THE TASK =
Every record must reappear in the answer exactly as given.

PROVIDED RECORDS =
((

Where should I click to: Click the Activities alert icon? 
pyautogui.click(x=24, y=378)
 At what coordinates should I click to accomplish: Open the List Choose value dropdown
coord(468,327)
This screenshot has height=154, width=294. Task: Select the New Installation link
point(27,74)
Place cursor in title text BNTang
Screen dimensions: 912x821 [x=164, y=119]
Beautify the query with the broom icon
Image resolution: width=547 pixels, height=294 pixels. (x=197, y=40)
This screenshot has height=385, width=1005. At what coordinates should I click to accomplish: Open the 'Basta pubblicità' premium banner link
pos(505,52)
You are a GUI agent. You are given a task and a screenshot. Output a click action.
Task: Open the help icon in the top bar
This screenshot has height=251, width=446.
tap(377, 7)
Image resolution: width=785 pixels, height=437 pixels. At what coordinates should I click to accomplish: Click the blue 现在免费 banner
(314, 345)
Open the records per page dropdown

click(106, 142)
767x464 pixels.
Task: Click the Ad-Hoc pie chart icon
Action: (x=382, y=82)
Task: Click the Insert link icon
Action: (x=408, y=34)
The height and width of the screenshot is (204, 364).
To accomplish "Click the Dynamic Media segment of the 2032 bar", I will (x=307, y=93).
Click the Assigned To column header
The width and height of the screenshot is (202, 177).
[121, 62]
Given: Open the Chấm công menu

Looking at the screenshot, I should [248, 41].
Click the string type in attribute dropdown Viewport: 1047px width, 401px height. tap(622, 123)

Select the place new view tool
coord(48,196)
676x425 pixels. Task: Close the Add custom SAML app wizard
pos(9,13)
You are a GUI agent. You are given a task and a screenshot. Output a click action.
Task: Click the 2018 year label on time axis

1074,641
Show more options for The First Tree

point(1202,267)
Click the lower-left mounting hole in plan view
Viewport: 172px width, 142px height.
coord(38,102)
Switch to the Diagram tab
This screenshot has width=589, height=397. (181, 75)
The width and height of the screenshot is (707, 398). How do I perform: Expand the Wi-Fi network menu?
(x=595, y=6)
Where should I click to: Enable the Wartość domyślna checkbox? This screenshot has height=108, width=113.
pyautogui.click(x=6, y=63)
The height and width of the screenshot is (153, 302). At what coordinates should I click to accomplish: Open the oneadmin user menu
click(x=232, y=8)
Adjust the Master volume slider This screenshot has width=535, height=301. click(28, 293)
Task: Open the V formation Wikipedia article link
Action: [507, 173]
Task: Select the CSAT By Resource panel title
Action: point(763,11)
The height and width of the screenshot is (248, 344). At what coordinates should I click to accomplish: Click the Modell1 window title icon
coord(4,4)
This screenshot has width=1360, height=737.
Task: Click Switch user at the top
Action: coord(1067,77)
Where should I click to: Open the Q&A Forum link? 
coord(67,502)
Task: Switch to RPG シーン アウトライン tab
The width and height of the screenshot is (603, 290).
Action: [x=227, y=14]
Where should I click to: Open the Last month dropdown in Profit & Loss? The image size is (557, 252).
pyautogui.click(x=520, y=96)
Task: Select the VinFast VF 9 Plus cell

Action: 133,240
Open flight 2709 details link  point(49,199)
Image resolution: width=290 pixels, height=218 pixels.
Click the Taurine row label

))

ANSWER SPACE =
Where should I click to: Click the Activities alert icon? 
pyautogui.click(x=24, y=378)
 At what coordinates should I click to accomplish: Open the List Choose value dropdown
coord(468,327)
This screenshot has height=154, width=294. Task: Select the New Installation link
point(27,74)
Place cursor in title text BNTang
Screen dimensions: 912x821 [x=164, y=119]
Beautify the query with the broom icon
Image resolution: width=547 pixels, height=294 pixels. (x=197, y=40)
This screenshot has height=385, width=1005. At what coordinates should I click to accomplish: Open the 'Basta pubblicità' premium banner link
pos(505,52)
You are a GUI agent. You are given a task and a screenshot. Output a click action.
Task: Open the help icon in the top bar
This screenshot has height=251, width=446.
tap(377, 7)
Image resolution: width=785 pixels, height=437 pixels. At what coordinates should I click to accomplish: Click the blue 现在免费 banner
(314, 345)
Open the records per page dropdown

click(106, 142)
767x464 pixels.
Task: Click the Ad-Hoc pie chart icon
Action: (x=382, y=82)
Task: Click the Insert link icon
Action: (x=408, y=34)
The height and width of the screenshot is (204, 364).
To accomplish "Click the Dynamic Media segment of the 2032 bar", I will (x=307, y=93).
Click the Assigned To column header
The width and height of the screenshot is (202, 177).
[121, 62]
Given: Open the Chấm công menu

Looking at the screenshot, I should [248, 41].
Click the string type in attribute dropdown Viewport: 1047px width, 401px height. tap(622, 123)

Select the place new view tool
coord(48,196)
676x425 pixels. Task: Close the Add custom SAML app wizard
pos(9,13)
You are a GUI agent. You are given a task and a screenshot. Output a click action.
Task: Click the 2018 year label on time axis

1074,641
Show more options for The First Tree

point(1202,267)
Click the lower-left mounting hole in plan view
Viewport: 172px width, 142px height.
coord(38,102)
Switch to the Diagram tab
This screenshot has width=589, height=397. (181, 75)
The width and height of the screenshot is (707, 398). How do I perform: Expand the Wi-Fi network menu?
(x=595, y=6)
Where should I click to: Enable the Wartość domyślna checkbox? This screenshot has height=108, width=113.
pyautogui.click(x=6, y=63)
The height and width of the screenshot is (153, 302). At what coordinates should I click to accomplish: Open the oneadmin user menu
click(x=232, y=8)
Adjust the Master volume slider This screenshot has width=535, height=301. click(28, 293)
Task: Open the V formation Wikipedia article link
Action: [507, 173]
Task: Select the CSAT By Resource panel title
Action: point(763,11)
The height and width of the screenshot is (248, 344). At what coordinates should I click to accomplish: Click the Modell1 window title icon
coord(4,4)
This screenshot has width=1360, height=737.
Task: Click Switch user at the top
Action: coord(1067,77)
Where should I click to: Open the Q&A Forum link? 
coord(67,502)
Task: Switch to RPG シーン アウトライン tab
The width and height of the screenshot is (603, 290).
Action: [x=227, y=14]
Where should I click to: Open the Last month dropdown in Profit & Loss? The image size is (557, 252).
pyautogui.click(x=520, y=96)
Task: Select the VinFast VF 9 Plus cell

Action: 133,240
Open flight 2709 details link  point(49,199)
Image resolution: width=290 pixels, height=218 pixels.
Click the Taurine row label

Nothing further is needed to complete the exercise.